1. Case citation and parties
- In re Marriage of Durdov, No. 1‑19‑1811 (Ill. App. Ct., 1st Div., June 8, 2021) (Rule 23 order — non‑precedential).
- Petitioner/Appellant: Veronica L. Durdov. Respondent/Appellee: Eric A. Durdov.

2. Key legal issues
- Whether a post‑dissolution increase in the custodial parent’s income (and a contemporaneous increase in the noncustodial parent’s income) constituted a “substantial change in circumstances” justifying modification of the noncustodial parent’s child support obligation.
- How parties’ marital settlement agreement (MSA) language and pre‑divorce imputation/expectations affect modification analysis, including interplay with 2017 statutory changes to child‑support guidelines (move to income‑shares).

3. Holding/outcome
- Reversed. The appellate court held the trial court erred in modifying Eric’s child support obligation; the increases in both parties’ incomes were contemplated by the parties at the time of the divorce and therefore did not constitute a substantial change in circumstances warranting modification.

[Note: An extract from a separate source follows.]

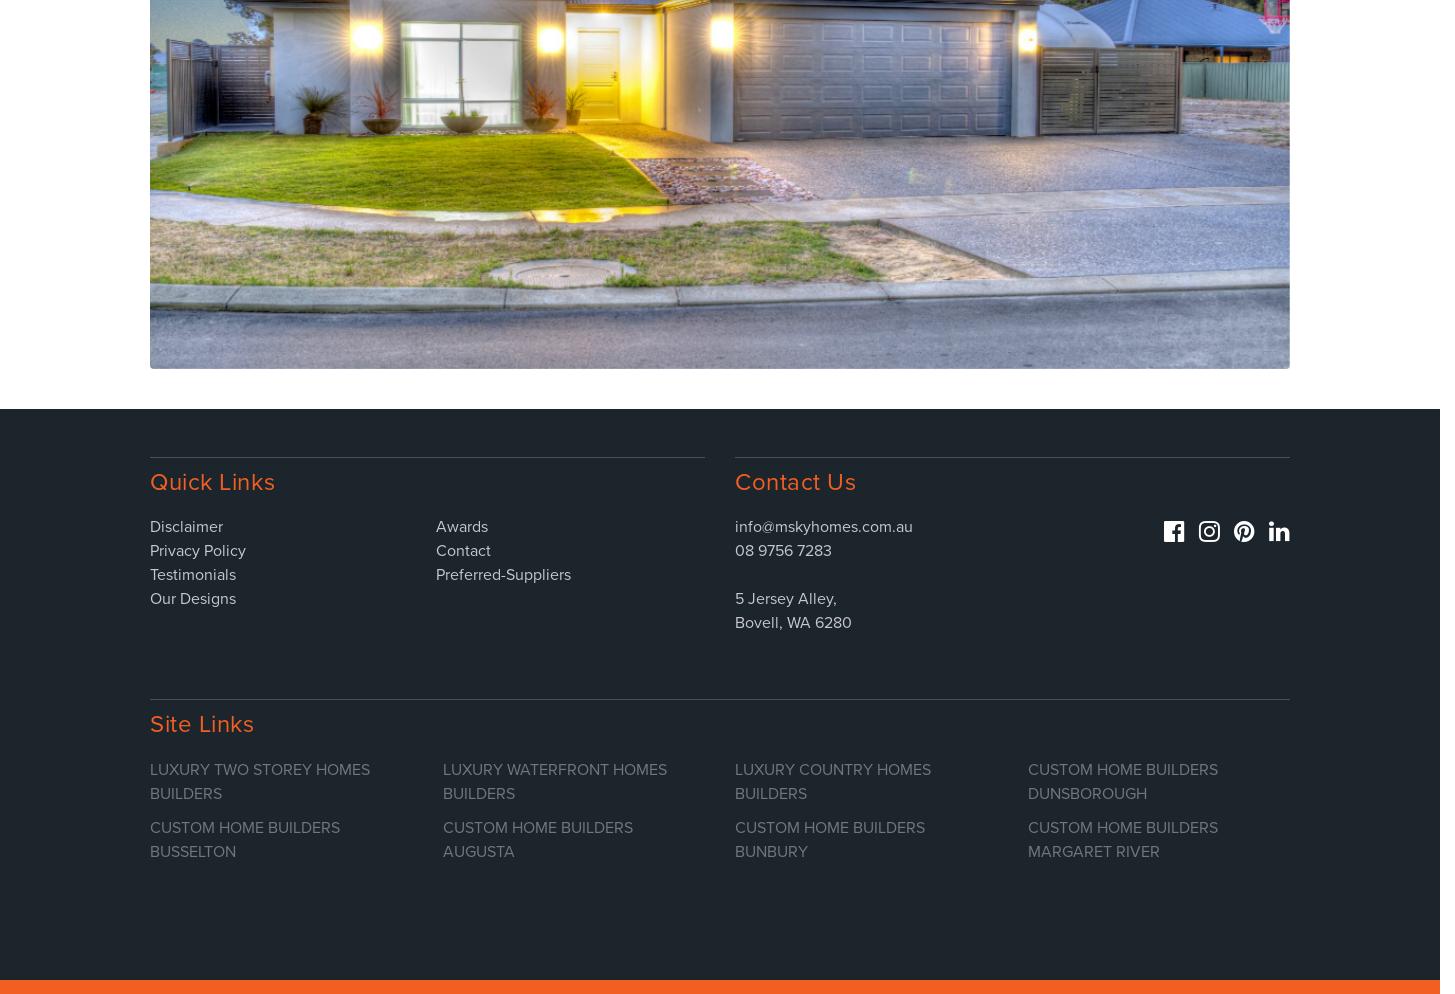 Image resolution: width=1455 pixels, height=994 pixels. Describe the element at coordinates (186, 527) in the screenshot. I see `'Disclaimer'` at that location.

4. Significant legal reasoning
- The MSA expressly contemplated Veronica’s post‑divorce career counseling and imputed incomes for maintenance calculations (e.g., $20,000 imputed initially, $65,000 in year five). The child‑support clause tied Eric’s obligation to a percentage of his net income (28% under then‑existing guidelines) and included provisions addressing adjustments on certain “modifying events.”
- The court emphasized the parties’ negotiated expectations: Veronica’s move to full‑time work and higher earnings were foreseeable and addressed in the settlement, so her increased earnings were not an unforeseen, substantial change. The record also showed Eric’s income increased (new job, $20,000 signing bonus and higher salary), further undermining the characterization of an adverse change warranting reduction.
- Attempting to rely on the 2017 statutory shift to income‑shares guidelines did not overcome the MSA’s allocation of risk and the parties’ anticipatory provisions.

5. Practice implications
- Draft settlement agreements with clear, express language about how post‑dissolution changes in income, bonuses, promotions, and changes in law will affect child support and maintenance (e.g., specific imputation rules, whether increases were anticipated, waiver/limitation of modification rights).
- When seeking or opposing modification, evaluate whether the disputed change was contemplated or bargained for; a court is likely to deny modification where the MSA specifically accounted for the future event.
- Be mindful of litigation strategy around legislative guideline changes — courts will give effect to contractual allocations made at divorce and may reject attempts to “game” a statutory change.
- Note: this is a Rule 23, non‑precedential decision; cite with Rule 23(e)(1) caution.